Meanwhile, Walmart, like other enviro-friendly companies like Amazon and Costco, is doing its best to become greener still by luring customers to shop its website. It is much more environmentally beneficial for Walmart to ship my socks and my garden tools directly to my door than for me to drive to the mall to pick them up. Delivery trucks use complicated mathematical algorithms to make the most deliveries with the least use of fuel and time. That’s especially true because Walmart is clearly dreaming of the day when it can cut back on expensive stores and sell more of its products directly through the web.

5 comments:

allen (in Michigan) said...

So what are you unsure of?

The author's just laying out a particularly large-scale but clearly-defined example of the results of capitalism. The history of capitalism is literally a constant stream of exactly the same sort of thing. It's the process of making a relatively small number of people explicitly richer by making much larger numbers of people implicitly richer, i.e. making the stuff they buy cheaper.

If blacksmith Black figures out a way to shoe your horse for a dollar and make a profit and blacksmith Smith refuses to budge on his use of older, more expensive methods that cost two dollars then blacksmith Black will prosper greatly but all his customer's will prosper every time they utilize his services. They'll have a dollar they otherwise wouldn't have had. In a nutshell, that's Wallmart.

The reason greenie-weenies, and lefties in general, are opposed to Wallmart is just because it is a large-scale, wide-spread example of capitalism in action and the essence of capitalism is freedom of choice. The more freedom people have the more difficult it is for their superiors to impose their superior values on "the mases" which, if you step back and examine leftie policy is inevitably at the heart of leftie policy.

Thing is, there's not much point in arguing with them. The same motivation that creates back seat drivers creates lefties. Lefties just have grander aspirations but are just as immune to argument or reason. Directing other people's lives is what they do, who they are and all they're capable of so like the back seat driver the most that can be done with them is to grit your teeth and ignore them.

Anonymous said...

That is partially true insofar as it affects packaging, but not really true insofar as it affects overall cost.

From an economic standpoint, it's cheaper to build things in a Chinese factory, with workers getting paid $1/day, no environmental controls on factory emissions, and power produced from coal plants with equally bad environmental controls. those goods are then sent to the US.

From an environmental standpoint, that isn't ideal.

The search for cost has a variety of benefits, but the main pressure is to push production to cheaper, less regulated, areas of the world.

Rose said...

So which is it?
The initial argument is that having everything delivered to one central location saves gas compared to having delivery trucks drop off goods at every Mom and Pop retailer in town.
Later in the piece, it says that online shopping is even greener b/c having socks and garden tools delivered to my house saves gas.

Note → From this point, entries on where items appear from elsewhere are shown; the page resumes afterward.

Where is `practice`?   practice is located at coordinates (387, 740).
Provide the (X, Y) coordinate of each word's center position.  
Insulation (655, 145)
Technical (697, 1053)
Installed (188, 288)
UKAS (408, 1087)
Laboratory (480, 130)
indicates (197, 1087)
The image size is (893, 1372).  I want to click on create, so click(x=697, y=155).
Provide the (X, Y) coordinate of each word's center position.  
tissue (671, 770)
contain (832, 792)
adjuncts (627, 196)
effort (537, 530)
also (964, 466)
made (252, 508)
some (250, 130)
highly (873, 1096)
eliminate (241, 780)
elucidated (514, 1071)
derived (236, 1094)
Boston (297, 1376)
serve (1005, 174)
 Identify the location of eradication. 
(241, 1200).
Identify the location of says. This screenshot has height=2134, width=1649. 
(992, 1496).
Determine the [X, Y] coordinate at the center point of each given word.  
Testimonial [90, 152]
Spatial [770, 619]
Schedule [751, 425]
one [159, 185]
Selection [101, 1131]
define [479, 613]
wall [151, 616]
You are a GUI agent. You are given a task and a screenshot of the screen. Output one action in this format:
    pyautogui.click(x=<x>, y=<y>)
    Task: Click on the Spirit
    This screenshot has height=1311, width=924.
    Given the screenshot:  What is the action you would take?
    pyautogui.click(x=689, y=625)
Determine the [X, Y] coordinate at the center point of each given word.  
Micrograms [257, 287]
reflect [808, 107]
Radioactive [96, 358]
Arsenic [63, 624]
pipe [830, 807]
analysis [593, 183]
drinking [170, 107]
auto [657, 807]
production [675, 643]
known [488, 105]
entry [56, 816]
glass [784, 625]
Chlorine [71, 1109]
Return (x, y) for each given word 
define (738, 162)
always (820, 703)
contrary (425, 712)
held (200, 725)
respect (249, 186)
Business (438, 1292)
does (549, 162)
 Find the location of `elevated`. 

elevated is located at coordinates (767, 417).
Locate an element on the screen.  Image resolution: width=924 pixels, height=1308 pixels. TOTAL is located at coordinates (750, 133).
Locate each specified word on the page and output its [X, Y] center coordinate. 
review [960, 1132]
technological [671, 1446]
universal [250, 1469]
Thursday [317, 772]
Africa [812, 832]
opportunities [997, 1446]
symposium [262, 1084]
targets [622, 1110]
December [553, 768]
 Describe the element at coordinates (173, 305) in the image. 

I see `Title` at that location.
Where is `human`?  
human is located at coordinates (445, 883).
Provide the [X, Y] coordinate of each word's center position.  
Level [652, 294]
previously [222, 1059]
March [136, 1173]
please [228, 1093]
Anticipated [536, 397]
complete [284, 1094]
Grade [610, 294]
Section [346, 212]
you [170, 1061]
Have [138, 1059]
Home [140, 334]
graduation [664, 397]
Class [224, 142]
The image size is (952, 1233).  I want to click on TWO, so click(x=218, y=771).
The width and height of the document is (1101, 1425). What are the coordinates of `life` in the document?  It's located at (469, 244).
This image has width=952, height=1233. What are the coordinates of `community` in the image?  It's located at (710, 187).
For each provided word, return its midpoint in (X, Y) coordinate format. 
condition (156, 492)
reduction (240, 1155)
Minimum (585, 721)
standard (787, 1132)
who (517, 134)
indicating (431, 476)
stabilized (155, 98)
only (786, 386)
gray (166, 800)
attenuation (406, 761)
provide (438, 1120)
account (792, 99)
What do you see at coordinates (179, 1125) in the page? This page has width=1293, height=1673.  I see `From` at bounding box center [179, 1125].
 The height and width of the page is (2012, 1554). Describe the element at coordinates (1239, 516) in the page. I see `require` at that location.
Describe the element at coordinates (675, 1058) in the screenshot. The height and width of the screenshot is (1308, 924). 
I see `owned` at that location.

How is it more fuel efficient to deliver to every house in town but not to every Mom and Pop retailer? I guess it assumes I just stay at home wearing my socks and using my garden tools and I never go anywhere? Not a very realistic scenario.
I'd rather have quality service and goods than tons of packaging, lousy service and cheapo crap that breaks as soon as you use it. 'Cause all that junk that breaks so easily isn't making the planet any greener when it ends up in the landfill.

Darren said...

Rose, I think you misunderstood. It said that delivery trucks will be more efficient than *you* would be.

allen (in Michigan) said...

Oh anonymous, you really ought to keep up with the news.

Chinese wage rates are rising so quickly that western Chinese cities are now the new frontier for cheap labor and some of the Chinese governments concerns about development and prosperity being limited to the eastern cities is starting to ease.

Interestingly enough, as China's per capita income has risen concern about the environment has increased. Turns out that when you're concerned about starving to death air quality is of secondary importance but once a full belly's assured less urgent concerns start to get addressed.

By the way, now you see the true beauty of capitalism. Capitalism, as it pushes production to cheaper, less regulated, areas of the world, makes them more expensive, more regulated areas of the world. That's a feat all the hand-wringing and Kumbaya-singing have never accomplished.